Steering the Job

Last update: 05 Jul 2023 [History] [Edit]

Transforms

For the end of the tutorial we will look at the job transforms and how to modify the default behaviour of them. One of the simplest cases is the overlay transform Overlay_tf.

HITS_File="/cvmfs/atlas-nightlies.cern.ch/repo/data/data-art/Tier0ChainTests/mc16_13TeV.410470.PhPy8EG_A14_ttbar_hdamp258p75_nonallhad.simul.HITS.e6337_s3681/HITS.25836812._004813.pool.root.1"
RDO_BKG_File="/cvmfs/atlas-nightlies.cern.ch/repo/data/data-art/OverlayTests/PresampledPileUp/22.0/Run2/large/mc20_13TeV.900149.PG_single_nu_Pt50.digit.RDO.e8307_s3482_s3136_d1715/RDO.26811908._031801.pool.root.1"

Overlay_tf.py \
--CA \
--detectors Truth \
--inputHITSFile ${HITS_File} \
--inputRDO_BKGFile ${RDO_BKG_File} \
--outputRDOFile MC_plus_MC.RDO.pool.root \
--maxEvents 5 \
--conditionsTag OFLCOND-MC16-SDR-RUN2-09  \
--geometryVersion ATLAS-R2-2016-01-00-01

To run ComponentAccumulator-based configuration in transforms the --CA flag needs to be passed in the transition period.

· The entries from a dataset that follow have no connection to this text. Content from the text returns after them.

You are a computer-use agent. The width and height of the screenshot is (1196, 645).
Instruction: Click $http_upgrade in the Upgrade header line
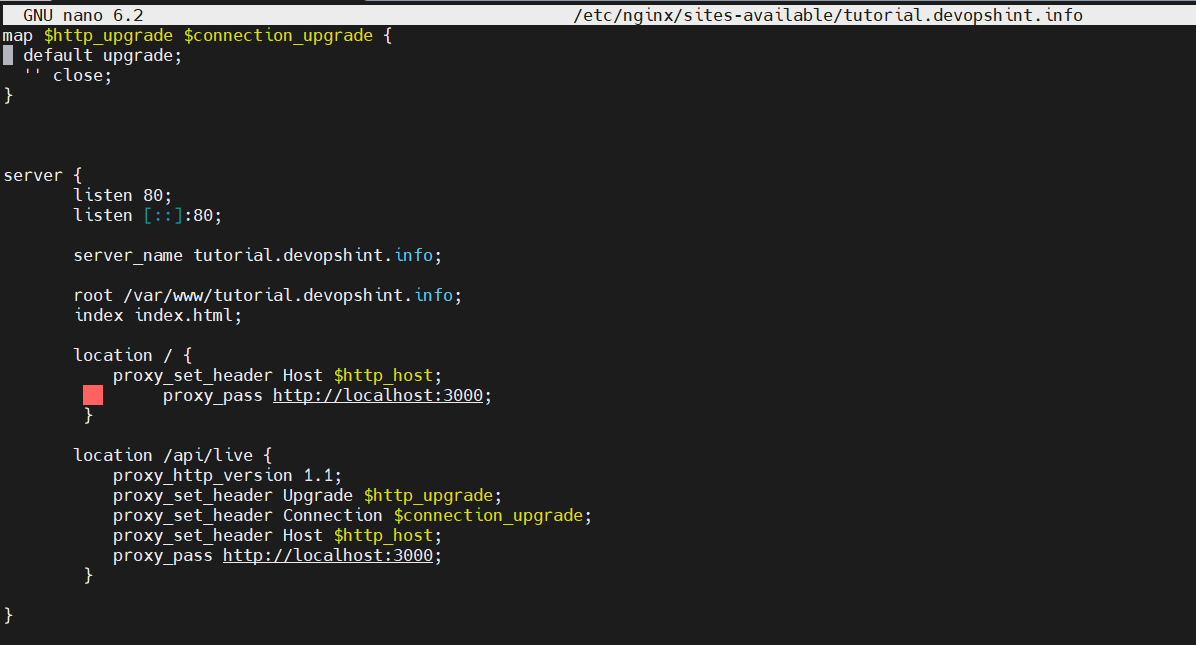(429, 496)
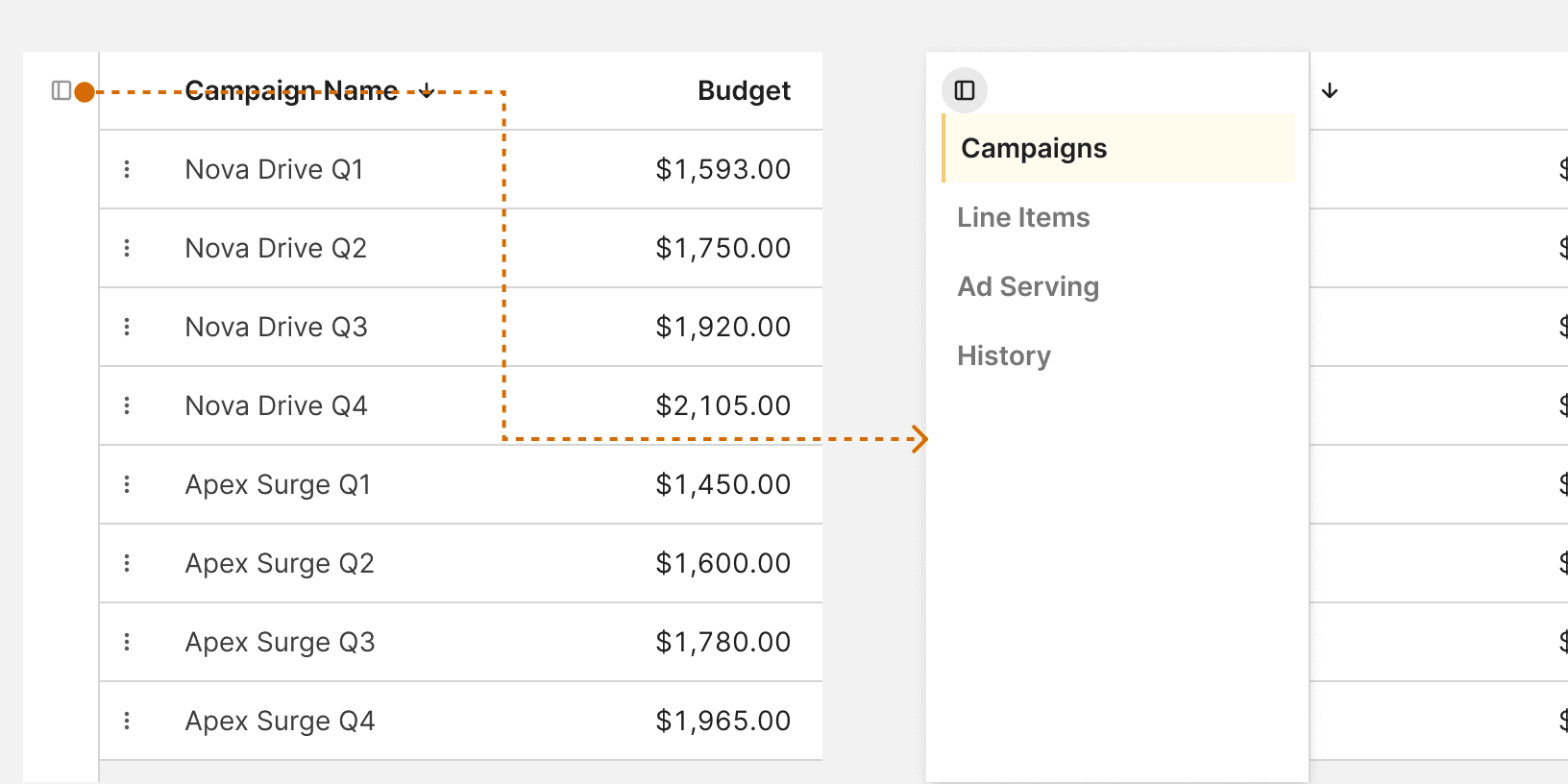Image resolution: width=1568 pixels, height=784 pixels.
Task: Open row options for Nova Drive Q2
Action: click(127, 248)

Note that not all transforms have been migrated yet.

The easiest way to familiarise with any transform (and also many other utility scripts) is to use the --help argument, e.g. Overlay_tf.py --help. This will list all available command line arguments.

In this exercise you will try to modify the default job configuration using the preExec, preInclude and postExec arguments. To make the job run faster we will only run truth overlay using --detectors Truth.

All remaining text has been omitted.